Can the map function supplied to `tf.data.Dataset.

2019-02-20 15:54发布

问题:

I'd like to create a tf.data.Dataset.from_generator(...) dataset. I need to pass in a Python generator.

I would like to pass in a property of a previous dataset to the generator like so:

dataset = dataset.interleave(
  map_func=lambda x: tf.data.Dataset.from_generator(generator=lambda: gen(x), output_types=tf.int64),
  cycle_length=2
)

Where I define gen(...) to take a value (which is a pointer to some data such as a filename which gen knows how to access).

This fails because gen receives a tensor object, not a python/numpy value.

Is there a way to resolve the tensor object to a value inside of gen(...)?

The reason for interleaving the generators is so I can manipulate the list of data-pointers/filenames with other dataset operations such as .shuffle() and .repeat() without the need to bake those into the gen(...) function, which would be necessary if I started with the generator directly from the list of data-pointers/filenames.

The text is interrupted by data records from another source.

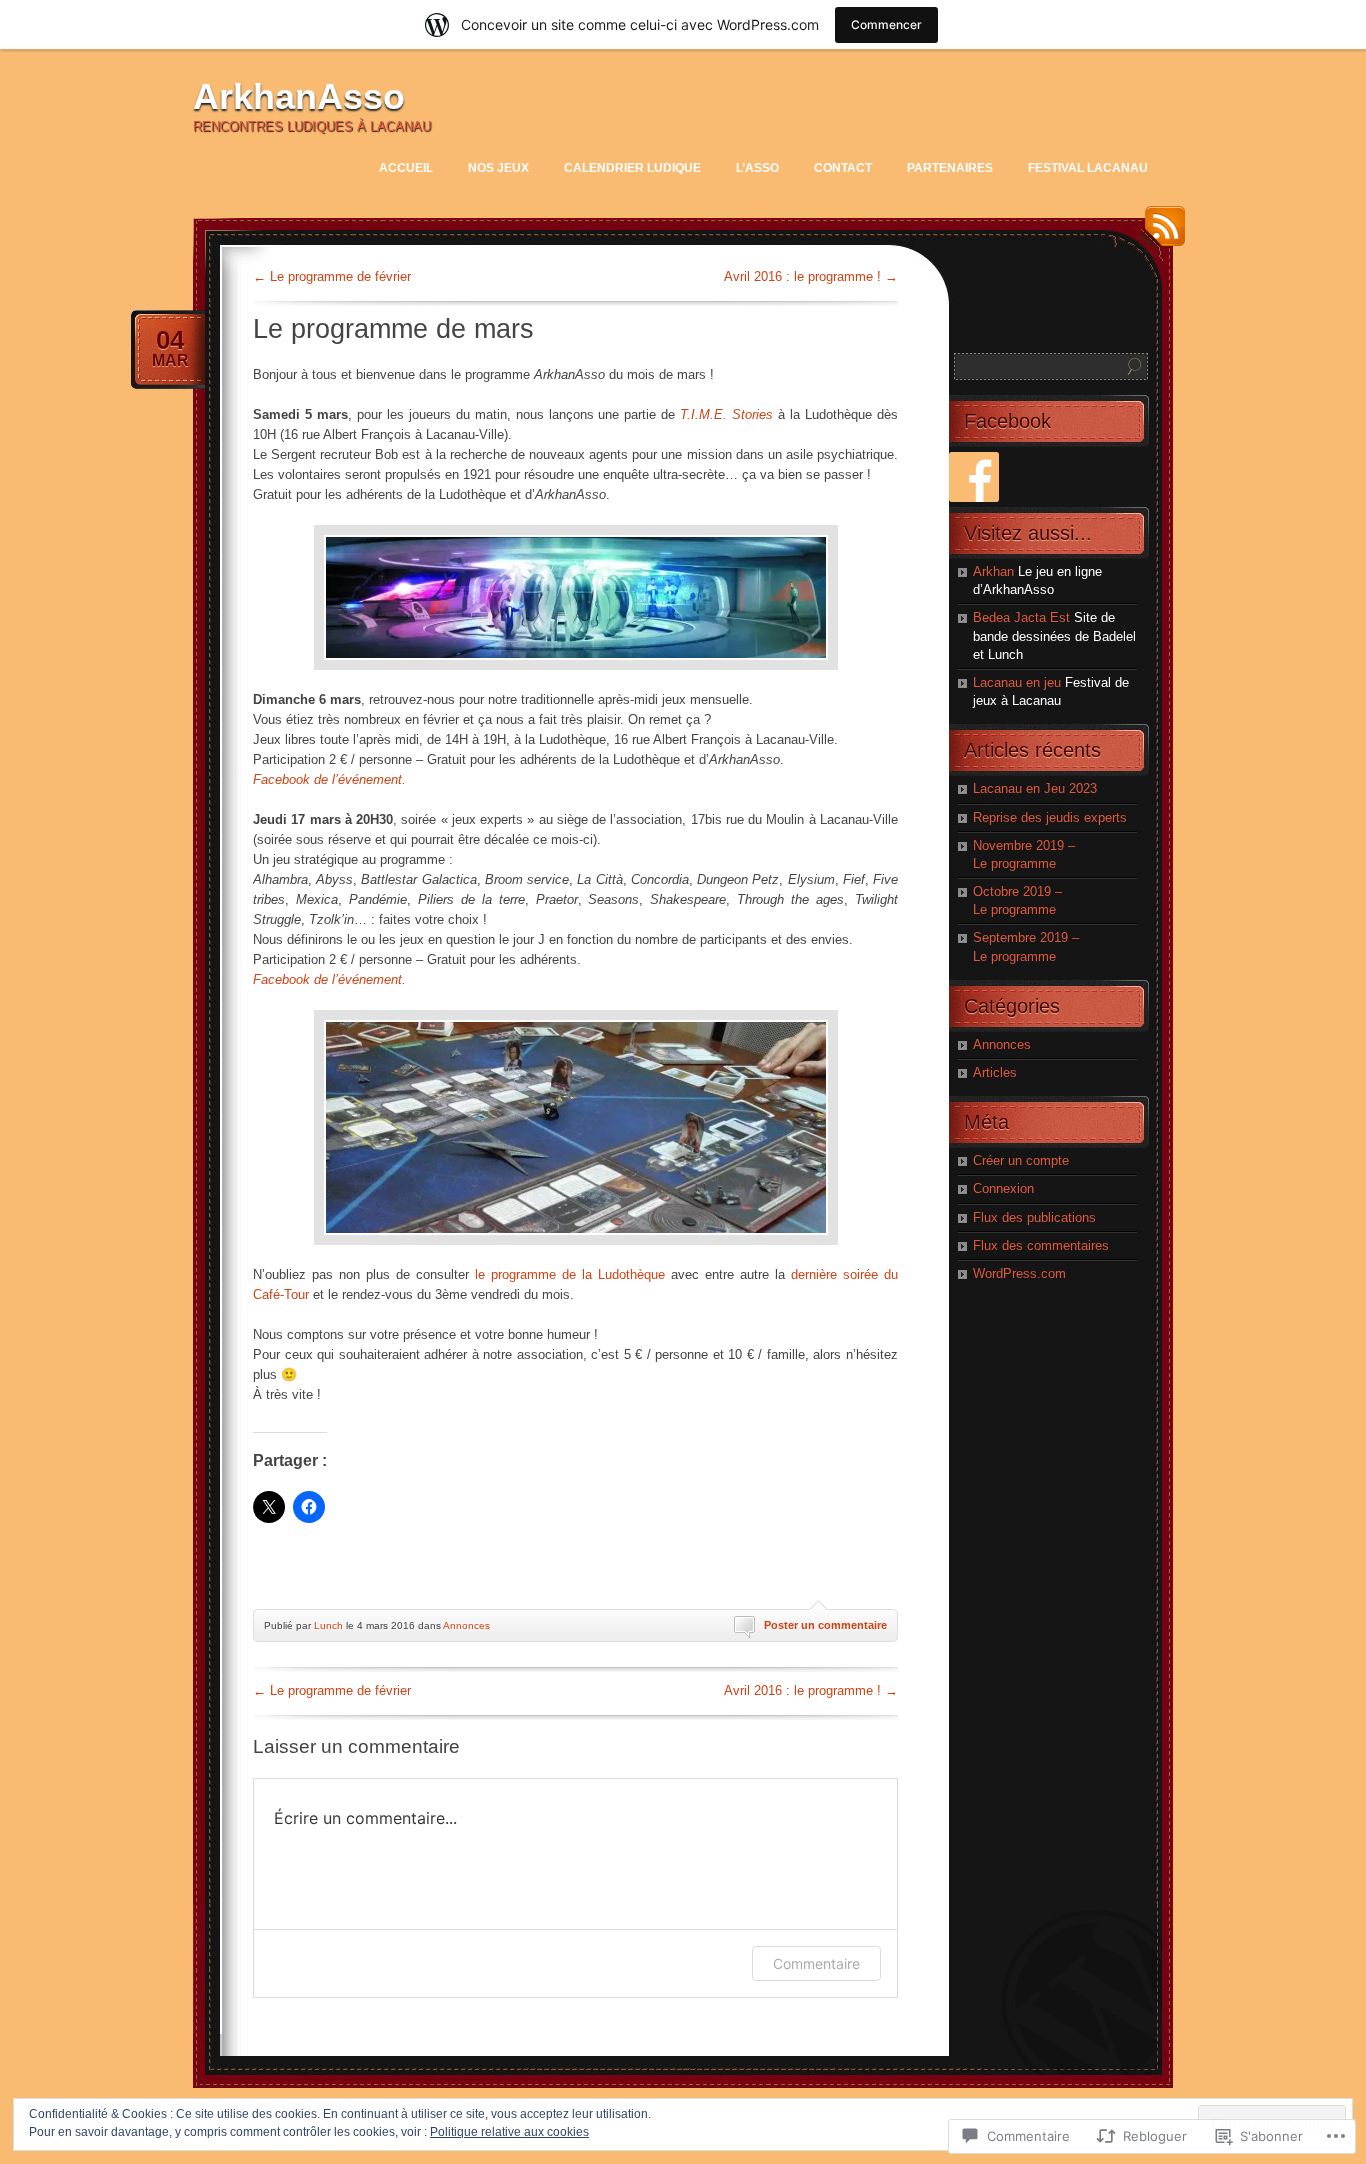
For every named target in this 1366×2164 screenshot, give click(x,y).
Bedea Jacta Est (1021, 617)
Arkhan (993, 571)
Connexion (1003, 1188)
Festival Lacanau (1088, 168)
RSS (1160, 233)
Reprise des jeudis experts (1050, 817)
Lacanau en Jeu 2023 (1035, 788)
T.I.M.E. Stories (726, 414)
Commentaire (816, 1963)
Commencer (886, 24)
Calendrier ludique (632, 168)
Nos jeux (498, 168)
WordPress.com (1019, 1273)
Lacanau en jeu (1017, 682)
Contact (843, 168)
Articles (995, 1072)
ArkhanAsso (299, 96)
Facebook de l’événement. (329, 779)
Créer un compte (1021, 1160)
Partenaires (950, 168)
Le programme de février (332, 276)
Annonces (466, 1625)
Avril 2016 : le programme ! (811, 276)
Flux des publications (1034, 1217)
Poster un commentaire (825, 1625)
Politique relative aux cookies (509, 2132)
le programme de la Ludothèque (570, 1274)
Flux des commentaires (1041, 1245)
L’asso (757, 168)
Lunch (328, 1625)
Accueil (406, 168)
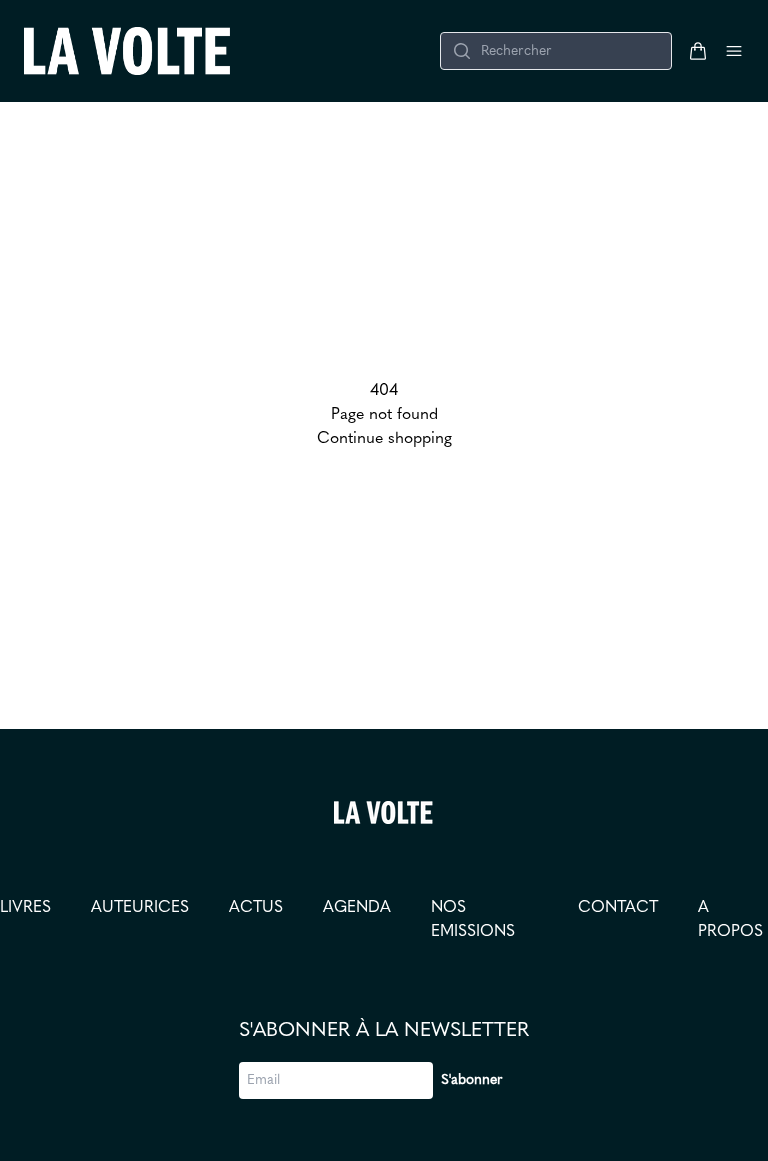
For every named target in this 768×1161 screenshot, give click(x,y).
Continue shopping (384, 439)
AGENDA (357, 908)
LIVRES (25, 908)
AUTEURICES (140, 908)
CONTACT (618, 908)
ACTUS (256, 908)
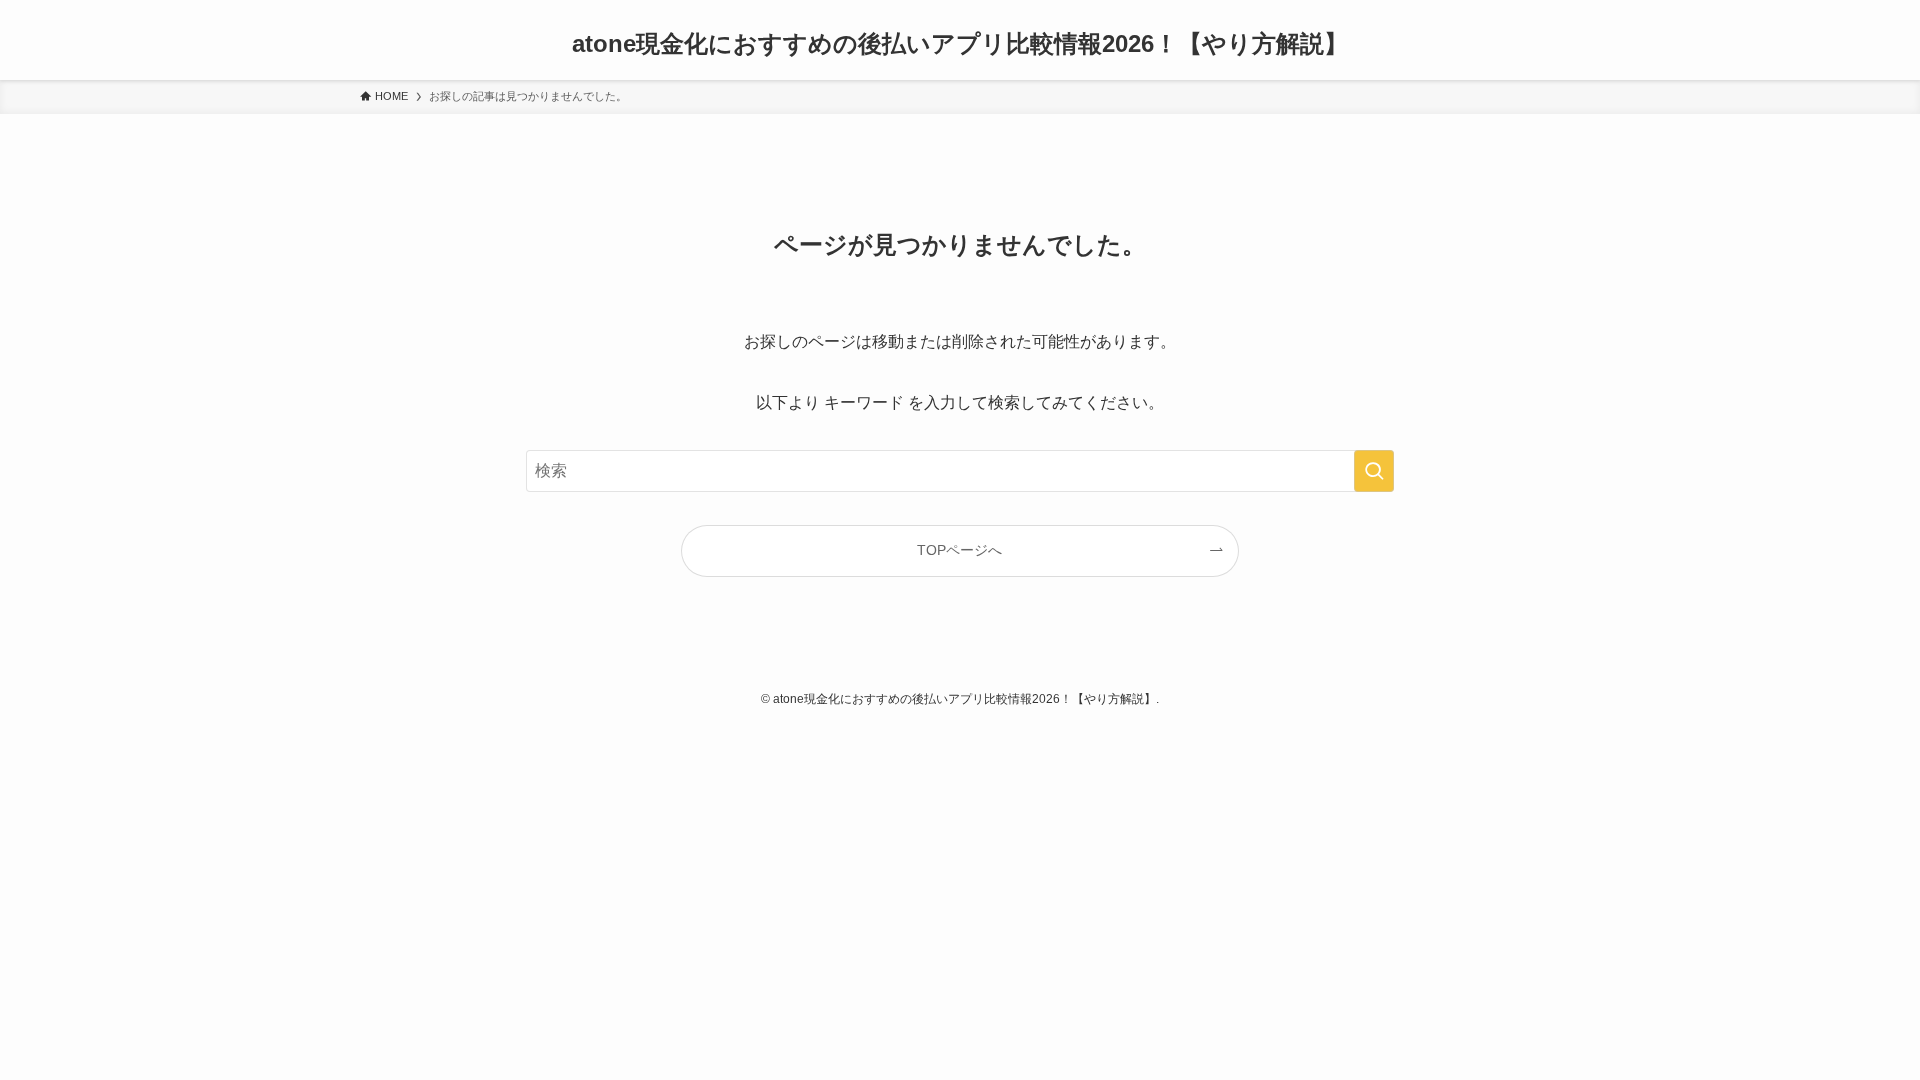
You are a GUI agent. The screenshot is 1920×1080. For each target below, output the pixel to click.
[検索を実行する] (1374, 471)
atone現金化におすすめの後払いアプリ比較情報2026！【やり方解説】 (960, 44)
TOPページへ (959, 550)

I want to use the generator because a large number of data values will be generated per data-pointer/filename.

回答1:

TensorFlow now supports passing tensor arguments to the generator:

def map_func(tensor):
    dataset = tf.data.Dataset.from_generator(generator, tf.float32, args=(tensor,))
    return dataset


回答2:

The answer is indeed no. Here is a reference to a couple of relevant git issues (open as of the time of this writing) for further developments on the question:

https://github.com/tensorflow/tensorflow/issues/13101

https://github.com/tensorflow/tensorflow/issues/16343